Traditionally, tool making, was confined to small workshops or guilds where mechanics, artisans, and tool makers generally, made instruments (tools) for special purposes. Tools, have always been fabricated from materials ready to hand and usually in the one geographic location. Tool makers assembled the entire unit and distribution was limited to local markets.
The Demain angle grinder is a composite tool being designed in Australia, made in China, distributed and retailed around the globe, styled by industrial colourists, bends and flexes on demand, and uses air not as a power source but as a cooling agent.
In the past, tool makers were trained in technical colleges, mechanics institutes, trade schools, or 'on-the job'. The lathe was the principal piece of equipment and a pen-and-ink drawing conceived by a toolmaker's draughtsman were the source of basic designs from which he worked.

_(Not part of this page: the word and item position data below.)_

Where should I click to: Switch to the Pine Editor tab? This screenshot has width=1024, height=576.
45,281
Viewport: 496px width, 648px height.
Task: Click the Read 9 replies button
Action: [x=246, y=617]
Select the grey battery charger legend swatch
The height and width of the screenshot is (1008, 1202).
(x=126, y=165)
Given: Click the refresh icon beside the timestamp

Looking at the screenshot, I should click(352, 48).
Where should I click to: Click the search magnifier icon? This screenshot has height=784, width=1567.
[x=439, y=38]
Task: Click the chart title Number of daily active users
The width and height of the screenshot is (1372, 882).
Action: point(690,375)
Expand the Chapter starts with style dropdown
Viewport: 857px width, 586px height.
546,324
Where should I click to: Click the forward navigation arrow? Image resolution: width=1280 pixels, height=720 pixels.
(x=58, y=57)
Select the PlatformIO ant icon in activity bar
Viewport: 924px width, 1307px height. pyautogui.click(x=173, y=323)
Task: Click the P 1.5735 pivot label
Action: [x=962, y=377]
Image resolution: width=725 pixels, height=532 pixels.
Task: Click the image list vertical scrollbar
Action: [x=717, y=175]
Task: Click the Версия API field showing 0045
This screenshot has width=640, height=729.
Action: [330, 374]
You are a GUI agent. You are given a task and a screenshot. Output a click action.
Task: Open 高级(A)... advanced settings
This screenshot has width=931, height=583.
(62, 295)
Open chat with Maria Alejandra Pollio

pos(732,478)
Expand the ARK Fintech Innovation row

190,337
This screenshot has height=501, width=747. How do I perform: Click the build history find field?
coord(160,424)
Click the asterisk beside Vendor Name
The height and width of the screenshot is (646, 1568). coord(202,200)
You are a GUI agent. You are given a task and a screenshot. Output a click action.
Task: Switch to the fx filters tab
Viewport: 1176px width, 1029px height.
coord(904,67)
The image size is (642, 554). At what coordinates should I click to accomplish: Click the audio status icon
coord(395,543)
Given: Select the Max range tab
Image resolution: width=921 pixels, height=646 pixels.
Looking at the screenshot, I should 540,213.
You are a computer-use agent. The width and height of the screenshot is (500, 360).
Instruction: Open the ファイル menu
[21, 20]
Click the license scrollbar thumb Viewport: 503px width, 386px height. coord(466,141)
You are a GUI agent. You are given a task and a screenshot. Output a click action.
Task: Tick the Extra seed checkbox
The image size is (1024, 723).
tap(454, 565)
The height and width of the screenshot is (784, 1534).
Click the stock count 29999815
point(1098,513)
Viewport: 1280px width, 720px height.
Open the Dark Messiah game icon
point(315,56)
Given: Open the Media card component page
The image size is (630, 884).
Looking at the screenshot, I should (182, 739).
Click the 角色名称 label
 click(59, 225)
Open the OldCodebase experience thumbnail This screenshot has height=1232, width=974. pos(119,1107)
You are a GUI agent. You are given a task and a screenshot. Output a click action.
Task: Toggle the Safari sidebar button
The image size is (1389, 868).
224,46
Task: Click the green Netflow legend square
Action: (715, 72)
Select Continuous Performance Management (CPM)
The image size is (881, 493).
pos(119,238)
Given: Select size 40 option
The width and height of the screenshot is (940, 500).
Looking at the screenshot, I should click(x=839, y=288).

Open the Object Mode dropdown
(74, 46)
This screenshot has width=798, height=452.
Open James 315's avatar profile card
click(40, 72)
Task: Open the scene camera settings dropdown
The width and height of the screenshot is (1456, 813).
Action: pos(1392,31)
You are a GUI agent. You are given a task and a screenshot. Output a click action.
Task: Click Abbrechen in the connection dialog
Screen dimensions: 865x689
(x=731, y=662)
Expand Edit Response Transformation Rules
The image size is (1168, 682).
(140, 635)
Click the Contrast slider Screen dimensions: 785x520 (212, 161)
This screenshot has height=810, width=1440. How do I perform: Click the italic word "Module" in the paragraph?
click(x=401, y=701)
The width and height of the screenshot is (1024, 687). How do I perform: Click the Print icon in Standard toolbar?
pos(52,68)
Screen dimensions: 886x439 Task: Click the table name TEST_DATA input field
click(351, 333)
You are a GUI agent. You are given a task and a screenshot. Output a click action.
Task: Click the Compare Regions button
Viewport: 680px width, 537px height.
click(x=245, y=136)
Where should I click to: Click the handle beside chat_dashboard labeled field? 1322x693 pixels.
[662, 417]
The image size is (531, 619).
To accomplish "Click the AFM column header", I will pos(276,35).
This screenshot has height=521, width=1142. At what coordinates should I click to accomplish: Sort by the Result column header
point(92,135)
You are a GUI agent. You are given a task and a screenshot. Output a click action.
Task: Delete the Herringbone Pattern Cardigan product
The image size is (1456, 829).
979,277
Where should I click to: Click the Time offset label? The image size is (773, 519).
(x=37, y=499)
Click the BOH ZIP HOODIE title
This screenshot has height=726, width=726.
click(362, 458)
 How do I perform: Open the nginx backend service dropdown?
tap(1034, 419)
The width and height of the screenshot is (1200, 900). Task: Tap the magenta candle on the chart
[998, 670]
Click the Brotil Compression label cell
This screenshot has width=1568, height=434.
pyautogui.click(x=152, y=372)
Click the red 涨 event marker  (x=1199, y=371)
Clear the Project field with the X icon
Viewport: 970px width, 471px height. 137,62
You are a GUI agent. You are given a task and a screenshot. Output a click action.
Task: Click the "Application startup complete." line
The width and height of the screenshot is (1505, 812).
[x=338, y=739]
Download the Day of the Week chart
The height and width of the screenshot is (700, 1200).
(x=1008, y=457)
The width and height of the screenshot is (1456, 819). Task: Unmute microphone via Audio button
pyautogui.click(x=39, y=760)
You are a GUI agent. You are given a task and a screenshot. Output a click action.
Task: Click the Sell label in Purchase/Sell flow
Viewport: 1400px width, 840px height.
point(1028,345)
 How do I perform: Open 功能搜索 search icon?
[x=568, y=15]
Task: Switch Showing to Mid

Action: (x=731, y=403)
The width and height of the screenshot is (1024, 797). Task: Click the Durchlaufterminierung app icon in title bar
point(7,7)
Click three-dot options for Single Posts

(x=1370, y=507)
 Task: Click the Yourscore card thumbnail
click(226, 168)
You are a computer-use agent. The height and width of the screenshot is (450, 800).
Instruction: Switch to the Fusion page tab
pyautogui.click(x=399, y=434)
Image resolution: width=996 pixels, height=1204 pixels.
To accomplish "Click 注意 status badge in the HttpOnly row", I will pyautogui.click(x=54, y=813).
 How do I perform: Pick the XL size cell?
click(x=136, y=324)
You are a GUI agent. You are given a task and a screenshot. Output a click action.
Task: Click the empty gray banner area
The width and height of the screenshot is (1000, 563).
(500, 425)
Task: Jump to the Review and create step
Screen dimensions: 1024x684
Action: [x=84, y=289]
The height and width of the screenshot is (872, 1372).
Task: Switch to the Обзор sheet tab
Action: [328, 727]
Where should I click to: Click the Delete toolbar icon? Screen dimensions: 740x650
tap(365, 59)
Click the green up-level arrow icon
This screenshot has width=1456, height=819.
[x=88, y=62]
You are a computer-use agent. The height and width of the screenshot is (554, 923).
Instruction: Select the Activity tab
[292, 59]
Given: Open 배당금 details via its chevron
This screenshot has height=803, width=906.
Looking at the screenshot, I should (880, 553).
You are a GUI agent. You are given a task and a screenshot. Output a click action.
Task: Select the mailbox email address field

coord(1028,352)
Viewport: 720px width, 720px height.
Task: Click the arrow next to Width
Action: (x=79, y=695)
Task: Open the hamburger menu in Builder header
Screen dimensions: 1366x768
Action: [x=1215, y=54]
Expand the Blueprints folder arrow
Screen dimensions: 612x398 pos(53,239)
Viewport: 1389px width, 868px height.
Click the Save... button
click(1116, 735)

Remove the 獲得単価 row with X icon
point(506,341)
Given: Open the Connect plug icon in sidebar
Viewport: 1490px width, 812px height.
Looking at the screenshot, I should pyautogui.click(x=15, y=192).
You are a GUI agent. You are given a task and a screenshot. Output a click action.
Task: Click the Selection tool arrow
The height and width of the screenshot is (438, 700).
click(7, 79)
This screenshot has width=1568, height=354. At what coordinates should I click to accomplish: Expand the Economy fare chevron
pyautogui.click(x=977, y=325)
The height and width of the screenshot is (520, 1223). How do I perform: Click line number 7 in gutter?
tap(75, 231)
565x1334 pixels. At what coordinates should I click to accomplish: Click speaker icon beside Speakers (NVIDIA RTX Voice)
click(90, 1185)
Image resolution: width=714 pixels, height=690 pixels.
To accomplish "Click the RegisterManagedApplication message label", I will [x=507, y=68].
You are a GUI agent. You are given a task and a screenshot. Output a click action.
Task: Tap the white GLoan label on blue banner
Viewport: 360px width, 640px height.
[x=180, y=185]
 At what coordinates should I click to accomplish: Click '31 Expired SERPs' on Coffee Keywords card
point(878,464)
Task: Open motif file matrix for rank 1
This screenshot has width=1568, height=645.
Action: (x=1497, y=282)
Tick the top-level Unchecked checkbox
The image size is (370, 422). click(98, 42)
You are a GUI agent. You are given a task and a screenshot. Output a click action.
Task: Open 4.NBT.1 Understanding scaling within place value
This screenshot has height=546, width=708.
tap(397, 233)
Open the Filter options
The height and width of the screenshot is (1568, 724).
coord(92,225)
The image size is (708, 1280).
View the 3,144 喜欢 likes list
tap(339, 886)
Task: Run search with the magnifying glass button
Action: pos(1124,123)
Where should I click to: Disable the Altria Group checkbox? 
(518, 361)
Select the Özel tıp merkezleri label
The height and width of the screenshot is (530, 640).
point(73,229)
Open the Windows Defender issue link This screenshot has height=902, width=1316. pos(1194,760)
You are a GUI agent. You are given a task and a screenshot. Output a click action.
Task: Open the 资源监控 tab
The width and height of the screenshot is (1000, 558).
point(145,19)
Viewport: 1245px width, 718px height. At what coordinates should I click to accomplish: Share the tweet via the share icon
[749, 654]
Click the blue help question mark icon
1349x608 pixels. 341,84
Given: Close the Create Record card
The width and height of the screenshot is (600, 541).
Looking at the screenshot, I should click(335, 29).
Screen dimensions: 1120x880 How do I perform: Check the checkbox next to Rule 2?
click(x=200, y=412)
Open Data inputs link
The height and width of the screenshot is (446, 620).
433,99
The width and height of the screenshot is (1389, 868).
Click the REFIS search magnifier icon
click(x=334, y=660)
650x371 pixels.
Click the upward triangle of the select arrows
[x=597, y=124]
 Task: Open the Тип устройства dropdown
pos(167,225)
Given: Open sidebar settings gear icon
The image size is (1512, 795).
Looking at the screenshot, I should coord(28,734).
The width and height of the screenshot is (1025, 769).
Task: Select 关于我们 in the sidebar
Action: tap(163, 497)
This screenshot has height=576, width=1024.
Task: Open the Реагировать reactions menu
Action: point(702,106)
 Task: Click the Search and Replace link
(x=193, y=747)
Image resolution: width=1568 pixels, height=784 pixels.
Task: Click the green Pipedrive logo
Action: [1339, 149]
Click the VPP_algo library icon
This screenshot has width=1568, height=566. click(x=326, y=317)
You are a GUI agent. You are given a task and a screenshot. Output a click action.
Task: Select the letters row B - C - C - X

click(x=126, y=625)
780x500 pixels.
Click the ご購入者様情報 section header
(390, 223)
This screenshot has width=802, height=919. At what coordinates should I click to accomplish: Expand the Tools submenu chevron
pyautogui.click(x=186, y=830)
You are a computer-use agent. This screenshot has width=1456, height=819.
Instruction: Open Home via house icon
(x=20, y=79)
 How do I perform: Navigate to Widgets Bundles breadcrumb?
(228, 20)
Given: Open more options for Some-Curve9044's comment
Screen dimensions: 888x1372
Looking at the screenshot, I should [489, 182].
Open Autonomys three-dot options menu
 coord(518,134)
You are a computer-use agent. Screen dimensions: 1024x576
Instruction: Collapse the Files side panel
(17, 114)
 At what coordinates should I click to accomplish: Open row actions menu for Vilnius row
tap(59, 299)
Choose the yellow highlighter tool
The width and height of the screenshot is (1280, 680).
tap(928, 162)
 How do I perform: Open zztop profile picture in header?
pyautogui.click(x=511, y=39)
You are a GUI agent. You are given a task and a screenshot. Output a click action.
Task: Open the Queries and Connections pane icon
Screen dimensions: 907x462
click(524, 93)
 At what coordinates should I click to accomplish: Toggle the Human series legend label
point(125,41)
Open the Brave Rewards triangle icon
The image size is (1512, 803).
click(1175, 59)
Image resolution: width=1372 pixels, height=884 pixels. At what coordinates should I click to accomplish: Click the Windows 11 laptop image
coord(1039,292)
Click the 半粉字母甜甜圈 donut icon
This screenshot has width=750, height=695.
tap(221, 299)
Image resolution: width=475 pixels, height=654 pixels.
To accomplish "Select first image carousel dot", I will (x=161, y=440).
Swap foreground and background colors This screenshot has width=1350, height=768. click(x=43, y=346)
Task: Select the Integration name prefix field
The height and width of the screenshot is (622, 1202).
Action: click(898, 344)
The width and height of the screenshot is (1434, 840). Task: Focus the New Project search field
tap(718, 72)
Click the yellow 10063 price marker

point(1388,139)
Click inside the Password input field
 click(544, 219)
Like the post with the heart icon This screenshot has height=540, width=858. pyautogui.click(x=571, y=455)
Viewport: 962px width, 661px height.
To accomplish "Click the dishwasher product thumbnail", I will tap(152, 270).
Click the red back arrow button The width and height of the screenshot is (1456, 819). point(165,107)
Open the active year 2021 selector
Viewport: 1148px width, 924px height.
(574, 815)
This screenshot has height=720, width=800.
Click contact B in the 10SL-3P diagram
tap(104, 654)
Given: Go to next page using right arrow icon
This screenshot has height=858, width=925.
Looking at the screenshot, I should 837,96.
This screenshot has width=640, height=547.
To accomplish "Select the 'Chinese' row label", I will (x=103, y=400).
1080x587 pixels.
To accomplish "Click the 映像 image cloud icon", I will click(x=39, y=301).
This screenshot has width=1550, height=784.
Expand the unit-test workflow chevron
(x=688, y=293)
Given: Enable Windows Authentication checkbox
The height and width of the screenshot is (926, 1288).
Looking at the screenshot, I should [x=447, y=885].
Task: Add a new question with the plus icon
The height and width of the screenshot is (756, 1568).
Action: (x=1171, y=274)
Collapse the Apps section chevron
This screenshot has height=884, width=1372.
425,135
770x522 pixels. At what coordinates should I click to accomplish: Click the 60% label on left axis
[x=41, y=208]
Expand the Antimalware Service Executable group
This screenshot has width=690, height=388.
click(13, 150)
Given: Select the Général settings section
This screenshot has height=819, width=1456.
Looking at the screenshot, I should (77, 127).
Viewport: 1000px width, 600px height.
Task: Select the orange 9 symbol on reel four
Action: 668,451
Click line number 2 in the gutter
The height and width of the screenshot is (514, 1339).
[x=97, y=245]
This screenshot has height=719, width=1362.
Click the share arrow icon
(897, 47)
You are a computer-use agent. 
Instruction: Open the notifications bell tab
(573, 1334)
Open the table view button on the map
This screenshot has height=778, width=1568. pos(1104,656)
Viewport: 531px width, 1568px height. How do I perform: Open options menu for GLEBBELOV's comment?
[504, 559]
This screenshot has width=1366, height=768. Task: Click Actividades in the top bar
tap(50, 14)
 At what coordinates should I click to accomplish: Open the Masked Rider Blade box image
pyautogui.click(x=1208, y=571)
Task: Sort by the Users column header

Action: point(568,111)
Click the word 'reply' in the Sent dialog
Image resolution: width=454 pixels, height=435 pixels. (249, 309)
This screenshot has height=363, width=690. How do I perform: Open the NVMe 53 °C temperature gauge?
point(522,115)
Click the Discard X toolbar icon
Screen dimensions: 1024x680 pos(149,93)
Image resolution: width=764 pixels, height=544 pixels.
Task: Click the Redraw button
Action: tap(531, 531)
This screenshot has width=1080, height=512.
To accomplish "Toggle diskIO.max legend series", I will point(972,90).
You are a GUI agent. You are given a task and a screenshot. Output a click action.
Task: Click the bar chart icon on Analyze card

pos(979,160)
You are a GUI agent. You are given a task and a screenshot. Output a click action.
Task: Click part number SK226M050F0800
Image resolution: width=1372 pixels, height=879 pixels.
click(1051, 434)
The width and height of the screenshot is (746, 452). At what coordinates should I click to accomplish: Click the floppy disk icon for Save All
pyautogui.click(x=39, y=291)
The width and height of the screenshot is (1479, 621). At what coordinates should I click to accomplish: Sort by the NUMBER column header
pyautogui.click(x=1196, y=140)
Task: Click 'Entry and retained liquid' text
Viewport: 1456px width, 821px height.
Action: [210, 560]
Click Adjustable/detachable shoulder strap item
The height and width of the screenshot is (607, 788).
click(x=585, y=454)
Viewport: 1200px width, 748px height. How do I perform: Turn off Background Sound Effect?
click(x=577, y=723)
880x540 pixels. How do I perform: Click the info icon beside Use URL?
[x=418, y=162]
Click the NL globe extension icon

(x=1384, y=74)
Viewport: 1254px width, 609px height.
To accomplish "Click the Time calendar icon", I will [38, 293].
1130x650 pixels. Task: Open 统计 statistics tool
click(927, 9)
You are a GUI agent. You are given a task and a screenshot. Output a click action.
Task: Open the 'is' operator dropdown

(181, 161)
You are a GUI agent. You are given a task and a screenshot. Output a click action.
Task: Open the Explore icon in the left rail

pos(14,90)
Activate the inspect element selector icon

The Demain grinder exemplifies massive intellectual changes in the skills required to produce the item. University trained industrial designers, product engineers, material technologists, economists, marketing experts, financiers, and global strategists all combined to get the product made and sold.
The angle grinder was designed by Bayly Design for Demain International Pty Ltd. It was designed in Melbourne, Australia and manufactured in China. Australian Registered Design Number 141527.
The Demain is a new angle grinding tool that has many innovative features to improve safety, ease of use, and performance. It incorporates a unique rotating head to allow grinding at any angle and in corners, while a safe and strong position holding is maintained, a cut-out switch when the operator's back hand is removed, a safe two-step electronic start-up, and a new patented airflow system to maintain the grinding disk at the optimum cutting temperature. These features give operators of the Demain much greater safety and productivity than conventional angle-grinding tools, and ensure its success in markets around the world.
The Demain angle grinder received an Australian Design Award for Industrial Design and the Powerhouse Museum Selection in 2003. Over 100 products were entered in the 2003 Australian Design Awards and 68 of these were selected as finalists. Five judging panels (in the categories of furniture design, engineering design, industrial design, textile design, and software and electronics design) recommended 56 of the finalists for a Design Mark and 25 of these for a Design Award. The products receiving Design Awards were announced at a presentation night on 9 May 2003 at the Melbourne Town Hall. At this function, the Museum's Director (Dr. Kevin Fewster), announced the recipients of the Powerhouse Museum Selection awards for 2003. The angle grinder was one of the fourteen, fifty-six Design Mark products chosen for display at the Museum in the the 2003 Australian Design Awards exhibition.
The angle grinder also received an silver prize in the Industrial Design Excellence Award 2004 (USA). It is sold in Australia under the "Wagner" label through Bunnings Warehouses, and internationally under the 'Demain' , MACAllister, PRO or Kobalt labels.